Pete Astor – One For The Ghost

An astute new album from the indie pop doyen...

Pete Astor is an actual bona fide professor of pop. Once the leader of Creation Records types The Loft and The Weather Prophets, he has spent spells teaching in further education, focussing on pop culture and it’s many fascinating splinters.

There’s always been an enormous depth of knowledge to Pete Astor’s work, something that has only become more pronounced with time. 2015’s Fortuna! Pop release ‘Spilt Milk’ opened a fresh chapter in his work, teaming the esteemed indie pop songwriter with James Hoare of the recently split London minimalist pop combo Ultimate Painting.

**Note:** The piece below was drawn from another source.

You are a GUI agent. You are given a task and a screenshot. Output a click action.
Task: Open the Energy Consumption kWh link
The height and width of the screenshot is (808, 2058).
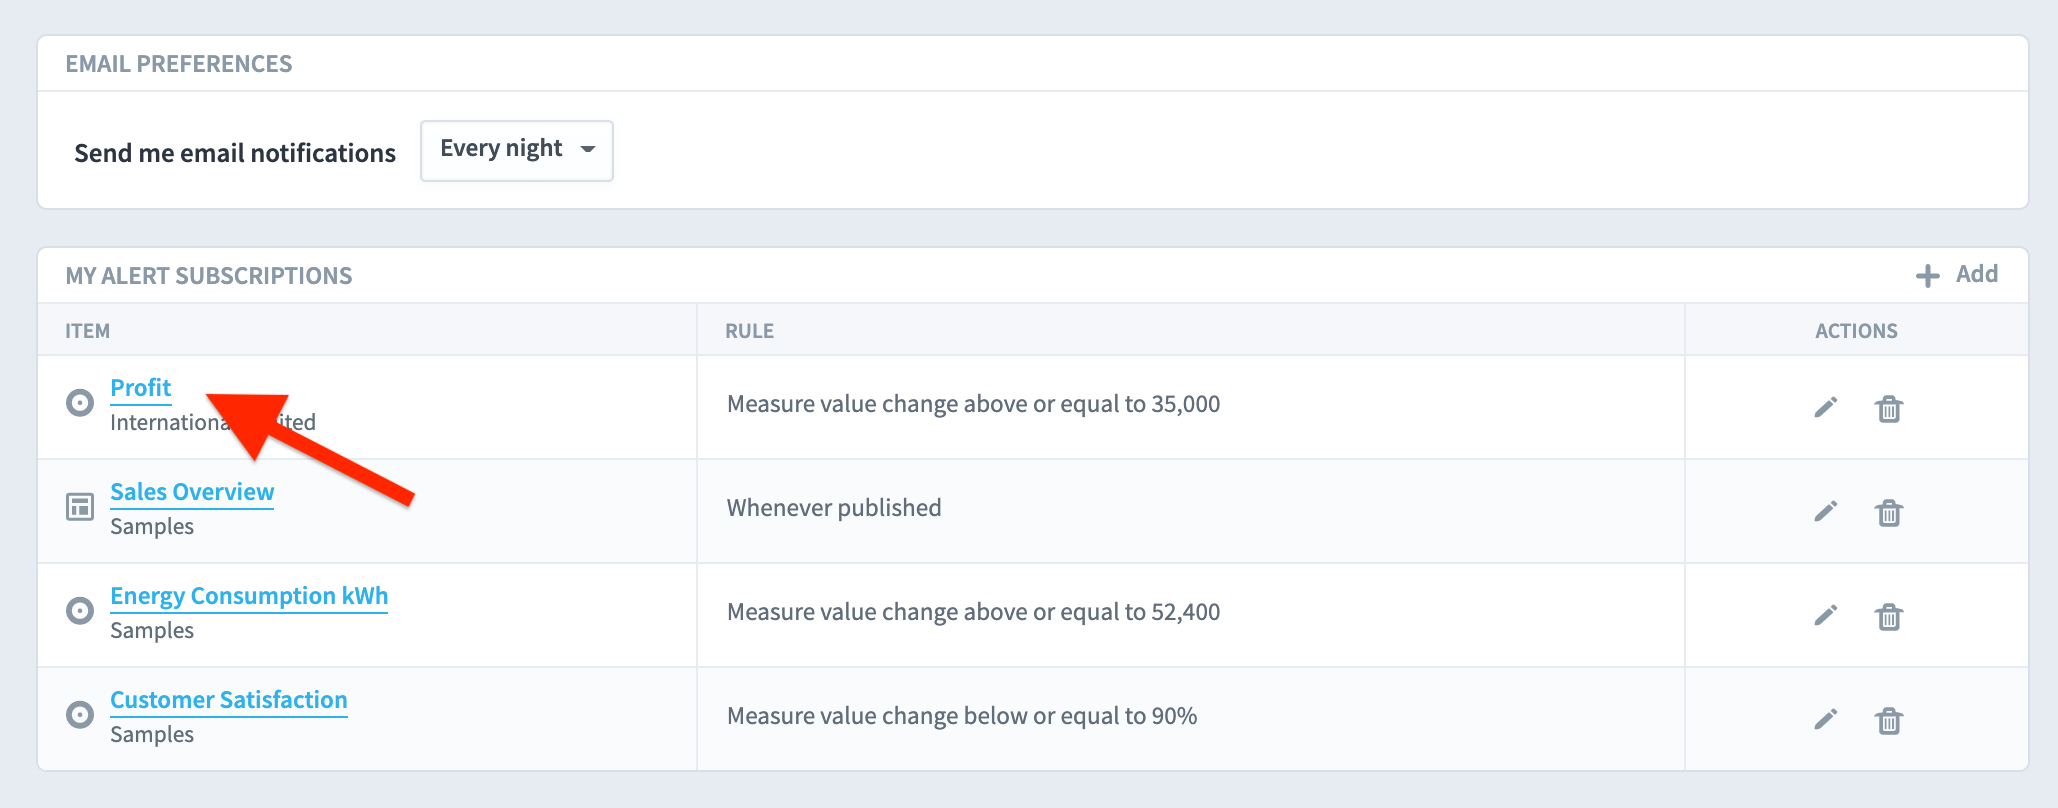click(249, 596)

‘One For The Ghost’ continues this partnership, and it sluices Astor’s wiry indie craftsmanship – part Lou Reed, part Edwyn Collins – with a new generation of London musicians. For the most part , too, it’s an absolute joy, an urbane, witty, extremely catchy selection of three minute ditties, superbly well-written and expertly arranged.

‘Walker’ is a neat slice of grey-flecked jangle, while ‘Water Tower’ shambles along in a jaunty but deeply English rockabilly fashion. ‘Golden Boy’ has that Sun Records echo-slap guitar, while ‘Only Child’ is a neat two-chord Velvets strummer.

Adapt at untangling its influences, ‘One For The Ghost’ is the welcome revitalisation of an often forgotten English pop voice. ‘You Better Dream’ is wonderfully earnest yet hopelessly poetic, while ‘Tango Uniform’ seems to relish in Dylan-esque word-play re-tooled for an overcast British landscape.

The relentlessly chirpy title track is one of the album’s real high points, pitting that pointed, Jonathan Richman-esque rhythm guitar against a litany of famous final words, from Oscar Wilde to Hemingway and beyond. “Raise the glass, and drink a toast,” Pete Astor sings gleefully, as it he’s not quite ready to give up the fight just yet. “It’s the final curtain, it’s the final straw,” he adds, drawing to a close another lesson in minimalist pop, one that seems to ring truer than ever.